» **Aim of the exercise**
Copy every line from the records below that holds the word "will".

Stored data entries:
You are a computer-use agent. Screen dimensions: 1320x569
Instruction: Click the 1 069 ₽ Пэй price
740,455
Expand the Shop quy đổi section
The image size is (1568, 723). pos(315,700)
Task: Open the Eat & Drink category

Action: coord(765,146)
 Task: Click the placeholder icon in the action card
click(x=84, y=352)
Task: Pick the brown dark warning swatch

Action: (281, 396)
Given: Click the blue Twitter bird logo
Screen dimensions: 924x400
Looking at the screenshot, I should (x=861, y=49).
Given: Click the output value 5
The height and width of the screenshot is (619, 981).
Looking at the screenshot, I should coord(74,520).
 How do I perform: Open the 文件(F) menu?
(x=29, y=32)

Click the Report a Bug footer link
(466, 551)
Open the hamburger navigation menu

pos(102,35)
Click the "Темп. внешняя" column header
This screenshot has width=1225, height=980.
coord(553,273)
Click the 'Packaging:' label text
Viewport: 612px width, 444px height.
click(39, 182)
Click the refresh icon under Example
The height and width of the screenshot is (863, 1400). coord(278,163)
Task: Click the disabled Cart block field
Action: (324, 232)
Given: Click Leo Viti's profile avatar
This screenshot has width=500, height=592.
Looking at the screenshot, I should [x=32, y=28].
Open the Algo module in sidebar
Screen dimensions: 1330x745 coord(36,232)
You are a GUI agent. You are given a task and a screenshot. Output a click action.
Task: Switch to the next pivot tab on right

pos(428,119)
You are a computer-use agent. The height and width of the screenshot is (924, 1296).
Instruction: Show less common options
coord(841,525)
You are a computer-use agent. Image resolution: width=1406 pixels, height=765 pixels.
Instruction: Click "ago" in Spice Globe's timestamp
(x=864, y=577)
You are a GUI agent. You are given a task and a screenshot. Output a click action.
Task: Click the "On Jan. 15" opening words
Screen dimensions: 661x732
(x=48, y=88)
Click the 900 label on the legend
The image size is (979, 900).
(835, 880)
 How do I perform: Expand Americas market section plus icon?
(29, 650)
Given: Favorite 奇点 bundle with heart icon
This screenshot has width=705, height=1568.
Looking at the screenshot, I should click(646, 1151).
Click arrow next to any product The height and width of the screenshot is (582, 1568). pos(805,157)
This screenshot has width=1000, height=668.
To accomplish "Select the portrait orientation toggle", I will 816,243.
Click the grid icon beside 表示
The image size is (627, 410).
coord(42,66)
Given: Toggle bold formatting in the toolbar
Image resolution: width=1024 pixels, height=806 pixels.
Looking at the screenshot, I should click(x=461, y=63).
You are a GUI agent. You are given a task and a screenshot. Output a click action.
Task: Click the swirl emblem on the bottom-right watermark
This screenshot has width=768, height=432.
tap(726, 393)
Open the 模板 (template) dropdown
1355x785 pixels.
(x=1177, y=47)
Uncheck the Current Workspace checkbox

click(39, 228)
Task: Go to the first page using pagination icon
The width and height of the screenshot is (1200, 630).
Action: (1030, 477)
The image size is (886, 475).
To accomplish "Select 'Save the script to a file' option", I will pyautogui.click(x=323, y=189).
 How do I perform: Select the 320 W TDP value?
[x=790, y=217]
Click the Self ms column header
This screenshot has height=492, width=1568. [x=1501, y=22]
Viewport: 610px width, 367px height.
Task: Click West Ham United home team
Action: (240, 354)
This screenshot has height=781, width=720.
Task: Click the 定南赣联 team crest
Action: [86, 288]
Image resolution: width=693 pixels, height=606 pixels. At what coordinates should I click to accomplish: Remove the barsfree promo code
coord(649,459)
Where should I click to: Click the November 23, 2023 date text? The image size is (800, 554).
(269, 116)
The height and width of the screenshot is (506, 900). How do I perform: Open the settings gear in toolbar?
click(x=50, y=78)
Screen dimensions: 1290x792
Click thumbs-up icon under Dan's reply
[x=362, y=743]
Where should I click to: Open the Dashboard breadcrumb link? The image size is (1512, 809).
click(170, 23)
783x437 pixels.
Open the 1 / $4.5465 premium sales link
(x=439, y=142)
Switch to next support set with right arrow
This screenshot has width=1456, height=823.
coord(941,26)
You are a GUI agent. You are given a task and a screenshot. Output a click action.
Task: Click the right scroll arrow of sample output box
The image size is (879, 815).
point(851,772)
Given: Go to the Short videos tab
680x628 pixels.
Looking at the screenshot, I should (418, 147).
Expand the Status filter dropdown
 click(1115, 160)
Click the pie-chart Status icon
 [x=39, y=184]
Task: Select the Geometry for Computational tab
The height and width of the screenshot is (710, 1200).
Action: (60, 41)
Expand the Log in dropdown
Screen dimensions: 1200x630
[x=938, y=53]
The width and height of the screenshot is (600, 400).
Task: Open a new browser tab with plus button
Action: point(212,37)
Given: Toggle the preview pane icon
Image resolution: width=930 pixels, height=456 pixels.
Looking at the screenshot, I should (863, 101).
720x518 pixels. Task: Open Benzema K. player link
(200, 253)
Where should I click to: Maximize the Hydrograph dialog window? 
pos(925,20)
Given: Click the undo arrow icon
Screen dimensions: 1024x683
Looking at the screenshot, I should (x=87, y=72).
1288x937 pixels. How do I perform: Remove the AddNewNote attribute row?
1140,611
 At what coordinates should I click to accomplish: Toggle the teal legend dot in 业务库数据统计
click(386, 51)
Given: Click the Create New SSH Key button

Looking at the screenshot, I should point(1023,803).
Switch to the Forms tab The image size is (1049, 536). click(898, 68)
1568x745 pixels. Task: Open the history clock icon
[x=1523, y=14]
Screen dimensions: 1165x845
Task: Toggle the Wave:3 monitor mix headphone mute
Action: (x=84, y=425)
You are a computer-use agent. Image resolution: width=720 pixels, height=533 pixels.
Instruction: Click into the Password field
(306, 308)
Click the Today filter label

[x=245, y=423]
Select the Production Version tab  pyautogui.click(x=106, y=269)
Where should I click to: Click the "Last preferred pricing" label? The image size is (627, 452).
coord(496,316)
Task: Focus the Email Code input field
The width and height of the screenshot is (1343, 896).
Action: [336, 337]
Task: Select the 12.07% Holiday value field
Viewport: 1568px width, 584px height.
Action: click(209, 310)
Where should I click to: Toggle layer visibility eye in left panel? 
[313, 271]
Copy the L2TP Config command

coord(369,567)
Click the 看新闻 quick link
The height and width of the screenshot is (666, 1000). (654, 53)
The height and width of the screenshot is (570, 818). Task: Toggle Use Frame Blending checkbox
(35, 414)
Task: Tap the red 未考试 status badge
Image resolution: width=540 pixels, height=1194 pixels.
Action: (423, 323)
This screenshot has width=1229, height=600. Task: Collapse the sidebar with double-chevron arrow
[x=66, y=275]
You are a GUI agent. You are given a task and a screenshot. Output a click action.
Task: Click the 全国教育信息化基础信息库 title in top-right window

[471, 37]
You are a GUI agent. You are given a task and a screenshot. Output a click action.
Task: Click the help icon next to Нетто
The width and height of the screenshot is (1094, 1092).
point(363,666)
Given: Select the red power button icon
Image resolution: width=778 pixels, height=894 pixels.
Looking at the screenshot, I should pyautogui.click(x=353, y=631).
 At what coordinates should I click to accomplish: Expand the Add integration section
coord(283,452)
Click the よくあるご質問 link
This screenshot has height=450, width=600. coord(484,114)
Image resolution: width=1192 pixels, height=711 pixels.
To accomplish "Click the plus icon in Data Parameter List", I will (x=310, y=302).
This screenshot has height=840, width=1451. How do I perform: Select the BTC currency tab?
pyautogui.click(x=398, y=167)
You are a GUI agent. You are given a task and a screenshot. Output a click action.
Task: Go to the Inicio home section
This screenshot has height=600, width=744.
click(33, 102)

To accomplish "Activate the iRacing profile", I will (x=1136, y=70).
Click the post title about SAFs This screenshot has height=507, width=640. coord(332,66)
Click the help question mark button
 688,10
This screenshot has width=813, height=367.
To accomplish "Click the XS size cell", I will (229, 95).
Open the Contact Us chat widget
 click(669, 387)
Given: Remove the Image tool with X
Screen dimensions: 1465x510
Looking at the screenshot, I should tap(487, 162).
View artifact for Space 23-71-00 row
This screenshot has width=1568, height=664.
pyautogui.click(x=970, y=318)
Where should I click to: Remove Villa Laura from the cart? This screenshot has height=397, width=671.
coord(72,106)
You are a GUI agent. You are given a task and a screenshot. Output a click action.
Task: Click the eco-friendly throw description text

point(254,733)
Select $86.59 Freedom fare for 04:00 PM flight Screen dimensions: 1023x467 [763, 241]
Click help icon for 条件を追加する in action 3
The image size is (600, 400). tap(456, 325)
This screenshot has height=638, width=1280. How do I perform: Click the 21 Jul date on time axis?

» **Response for this exercise**
To accomplish "Select the portrait orientation toggle", I will 816,243.
To accomplish "Select 'Save the script to a file' option", I will pyautogui.click(x=323, y=189).
To accomplish "Click the plus icon in Data Parameter List", I will (x=310, y=302).
To accomplish "Activate the iRacing profile", I will (x=1136, y=70).
To accomplish "Click the XS size cell", I will (229, 95).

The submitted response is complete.